THE senior civil servant who guided Queen Elizabeth's visit to Ireland is the favourite for the top position in the public service.
Sometimes described as the "second most powerful job in the country", the post of secretary-general at the Department of the Taoiseach comes up for grabs next week.
The current holder of the job, Dermot McCarthy, had his retirement party in Government Buildings on Thursday night -- but his replacement has yet to be announced. The Cabinet is expected to decide on his successor next week.
The inside favourite to replace him is the Taoiseach's Northern Ireland office chief, Martin Fraser.

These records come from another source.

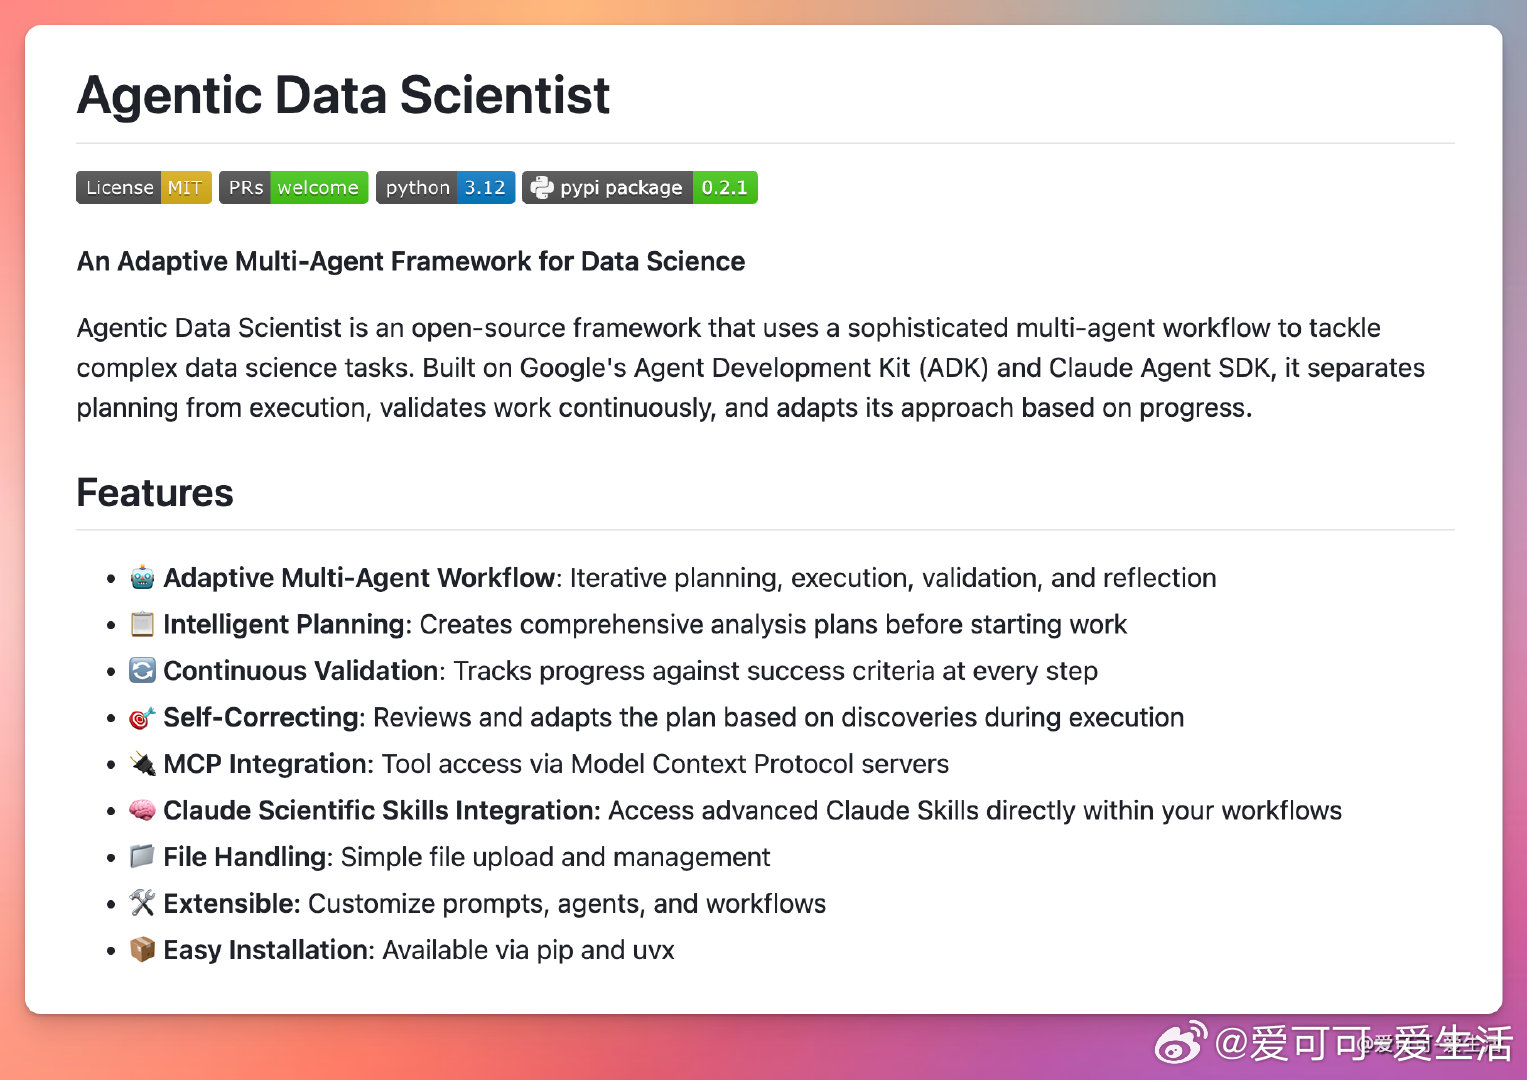Viewport: 1527px width, 1080px height.
Task: Click the Weibo username watermark text
Action: point(1364,1045)
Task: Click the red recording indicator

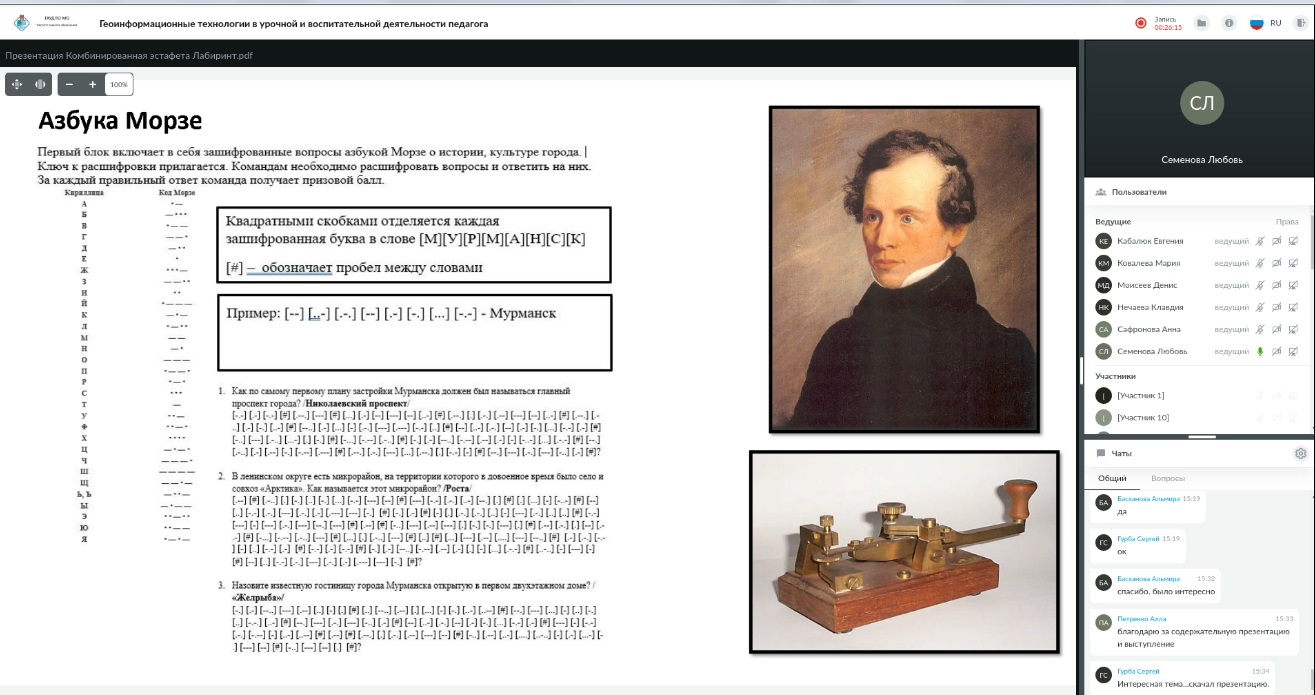Action: click(x=1140, y=23)
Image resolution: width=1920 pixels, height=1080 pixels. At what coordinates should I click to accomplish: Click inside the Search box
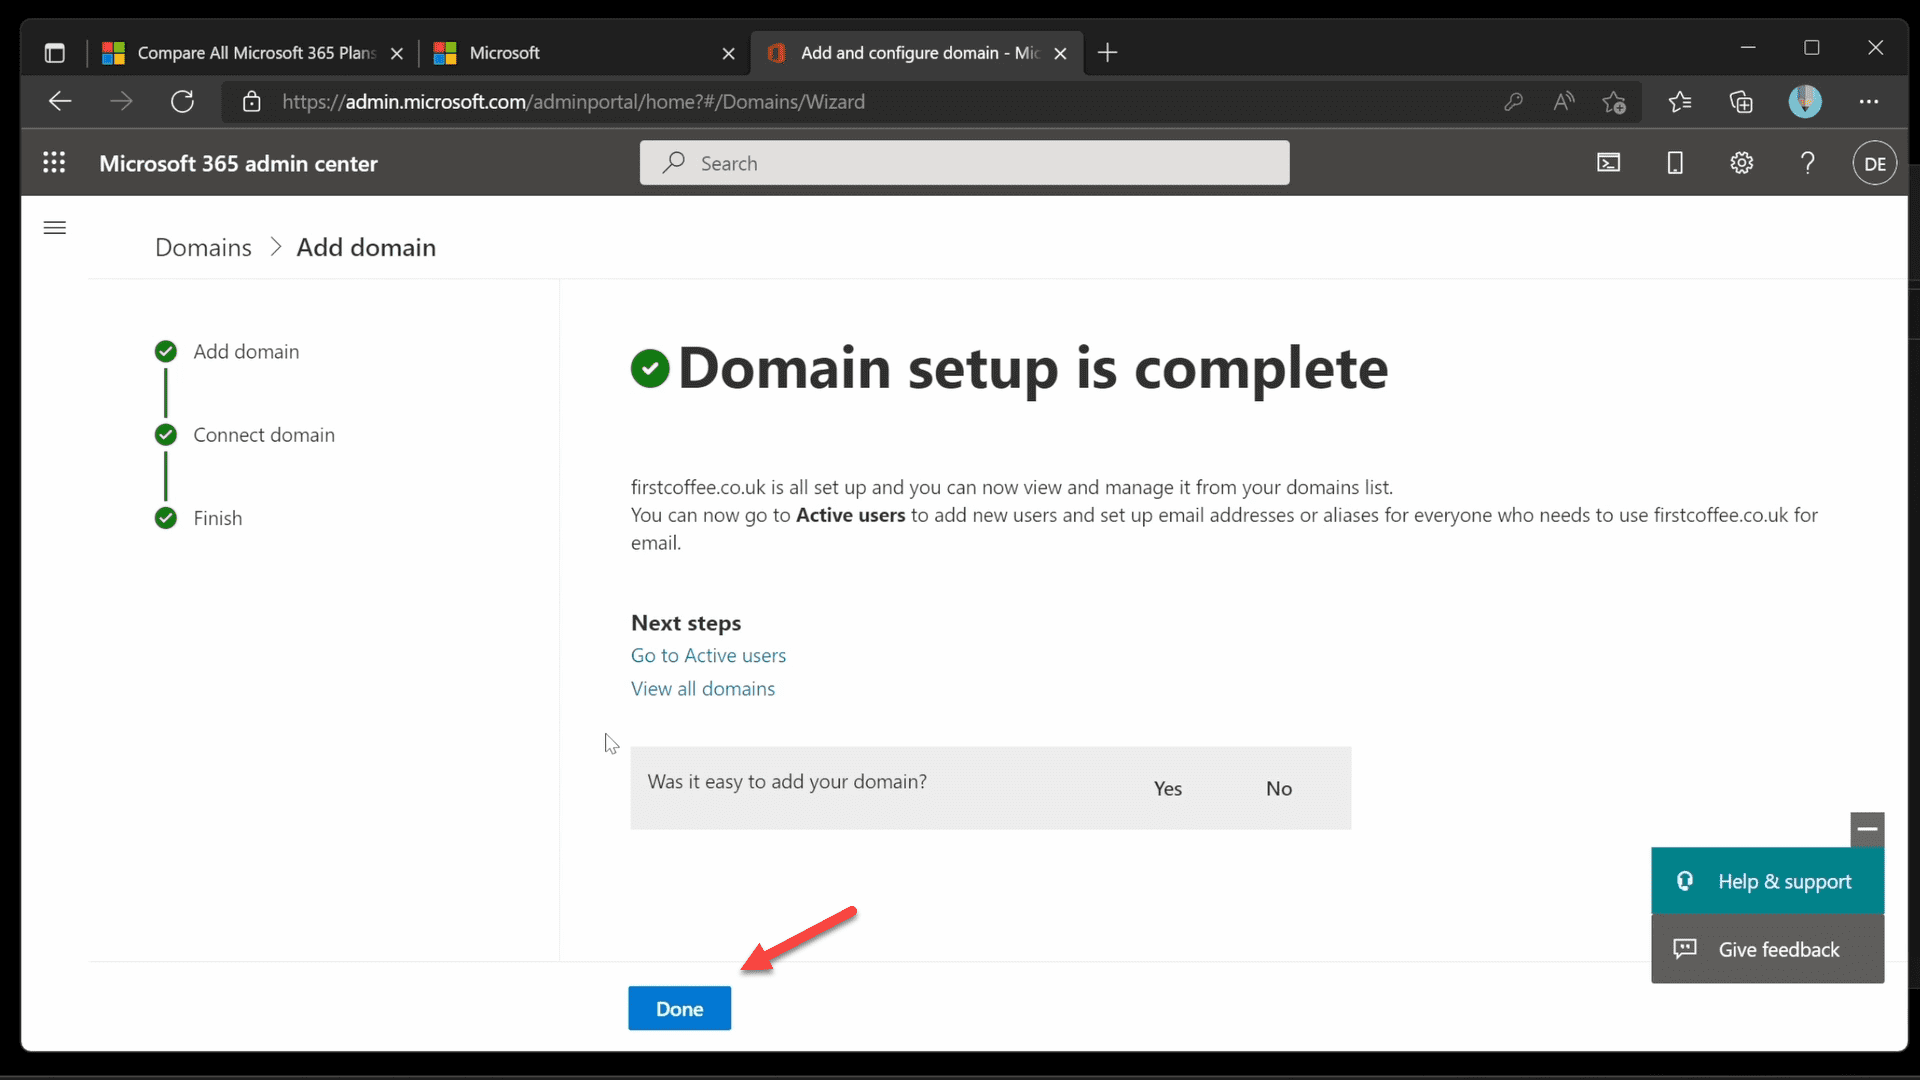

His colleague who has served as a key adviser on European Union negotiations -- EU office chief John Callinan -- is also believed to be firmly in the running. There is also speculation around the Department of Health secretary-general Michael Scanlan.
Likewise, Department of Foreign Affairs secretary-general David Cooney and Ireland's Ambassador to the European Union, Rory Montgomery, are being mentioned.
Taoiseach Enda Kenny will have the final say and could opt for the brave decision of bringing in a complete outsider. Mr McCarthy is handling the shortlist of candidates to replace him.
Both Mr Fraser and Mr Callinan currently serve as assistant secretaries-general in the department. In their early 40s, both are regarded as bright and hard-working.
Mr Fraser was pivotal in the teeing-up and organisation of the queen's visit, which passed off successfully. He was also a key figure in the negotiation of the St Andrews Agreement in Northern Ireland.
But Mr Kenny is understood to have developed a good relationship with Mr Fraser when he was Fine Gael leader, putting him ahead in the betting.